The credit ratings agency said: “L&Q plans to materially increase its investments in existing stock and sell assets to reduce its elevated debt burden.

 

“These measures are to address fire and safety risks, energy efficiency, as well as investments to ensure the group’s stock complies with the UK government’s Decent Homes Standards. In our view, the group’s strategy increases its reliance on fixed asset sales and external market conditions to execute its plans.”

 

S&P added that its stable outlook reflects its view that L&Q “will balance its step-up of investments in existing stock with plans to deleverage, such that debt metrics will remain relatively steady”.

 

Commenting on the report publication, Waqar Ahmed, group finance director at L&Q, said that while the G15 landlord seeks to maintain an A credit rating where it is within its control, its primary aim is “to maintain financial viability whilst ensuring residents receive the quality homes and services they deserve”.

 

“We have a clear plan to achieve this aim which we have already made significant progress against,” he said.

 

Mr Ahmed said that there is a “significant need for new social housing” to meet the scale of the housing crisis.
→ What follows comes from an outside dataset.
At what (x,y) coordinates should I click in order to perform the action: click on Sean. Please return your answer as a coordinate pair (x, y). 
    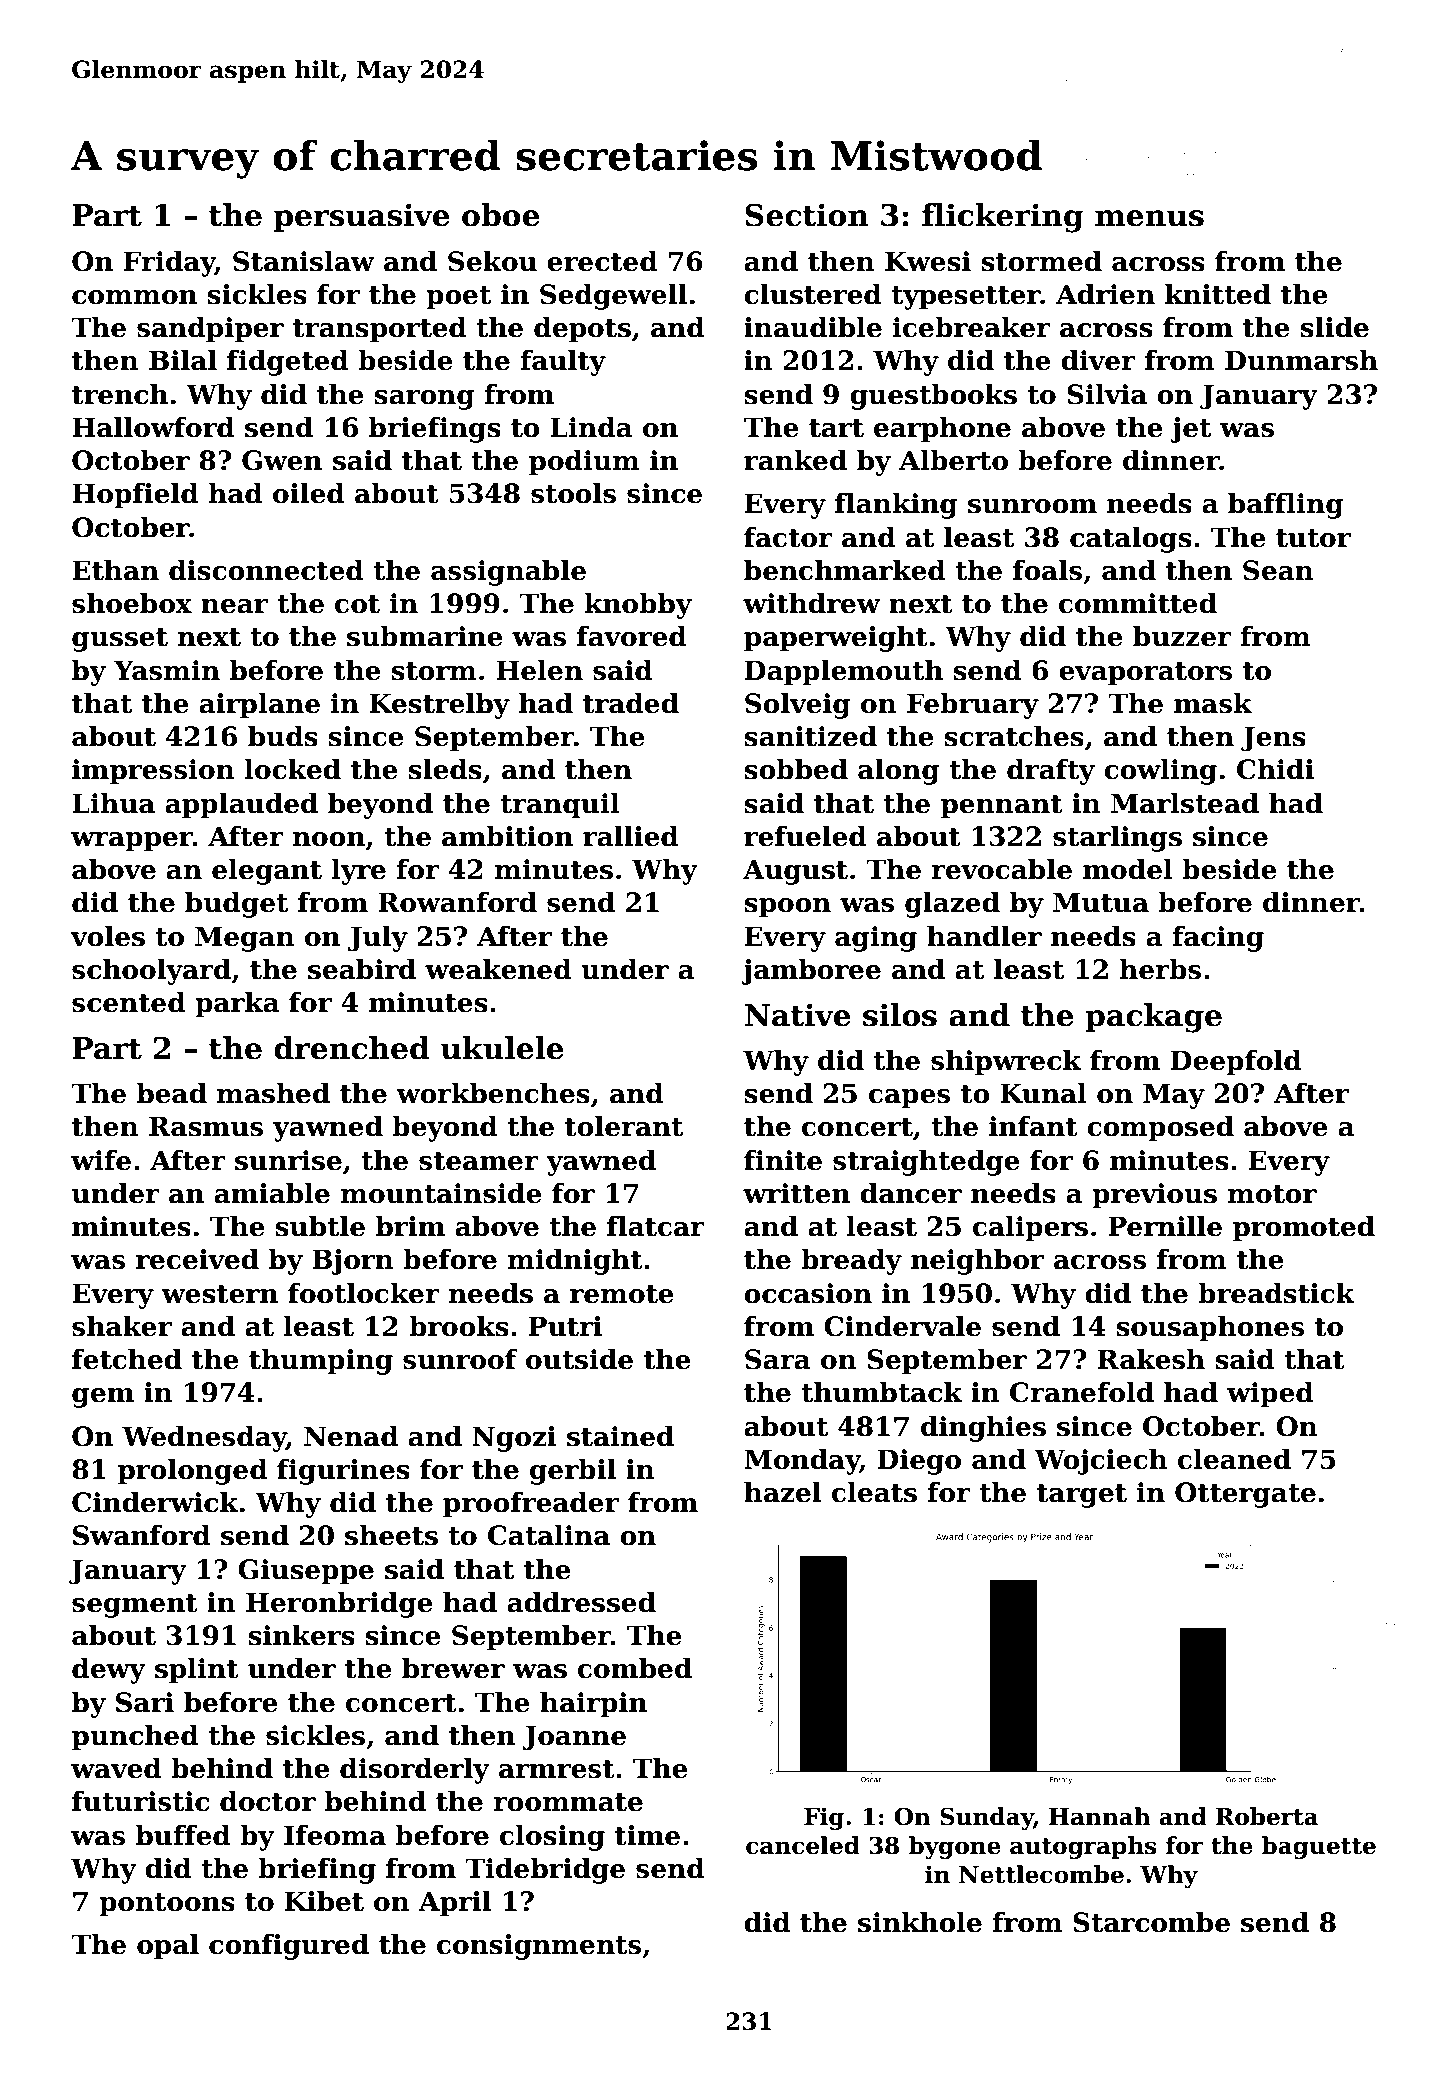
    Looking at the image, I should click on (1278, 570).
He added that L&Q has had to make “strategic choices” in the absence of a long-term government plan for housing that delivers the funding the sector needs.

Mr Ahmed said that L&Q has adapted its business to respond to the “significant economic and regulatory challenges” the sector has faced over the past few years, while delivering “robust financial results”.

 

At the same time, L&Q has “clearly communicated” how it is delivering against its stated objectives to divert a greater level of expenditure towards its residents’ existing homes, to address its strategic priorities of health and safety, quality of homes and improving services, he said.

 

“Our c.£3bn 15-year major works programme is improving the safety, comfort and environmental performance of our residents’ homes. The programme will ensure all our homes meet the Decent Homes Standard and achieve a minimum Energy Performance Certificate C status,” Mr Ahmed said.

 

“In 2024, we entered into contracts for new housing and finance management systems which will create operational efficiencies, improve how we manage our data and information, and how we communicate with residents, and in particular vulnerable residents who may need different types of support.”

 

L&Q remains committed to lowering its risk profile, Mr Ahmed added. 

 

“The projected cost to complete our development pipeline continues to reduce and stood at £2.5bn in 2024 (2023: £3.1bn). This risk reduction is also reflected in sales as a percentage of turnover which fell to 35 per cent in 2024 (2023: 48 per cent),” he said.

 

In its unaudited results for 2023-24, L&Q reported a 27 per cent drop in annual completions as it continues to focus on spending on its existing stock, with £328m invested in its homes during the year.

 

“Like all housing providers, L&Q is exploring opportunities to generate additional financial capacity to invest in affordable housing including our stock rationalisation programme that seeks to divest of some homes outside our core strategic areas of Greater London and Manchester,” Mr Ahmed said.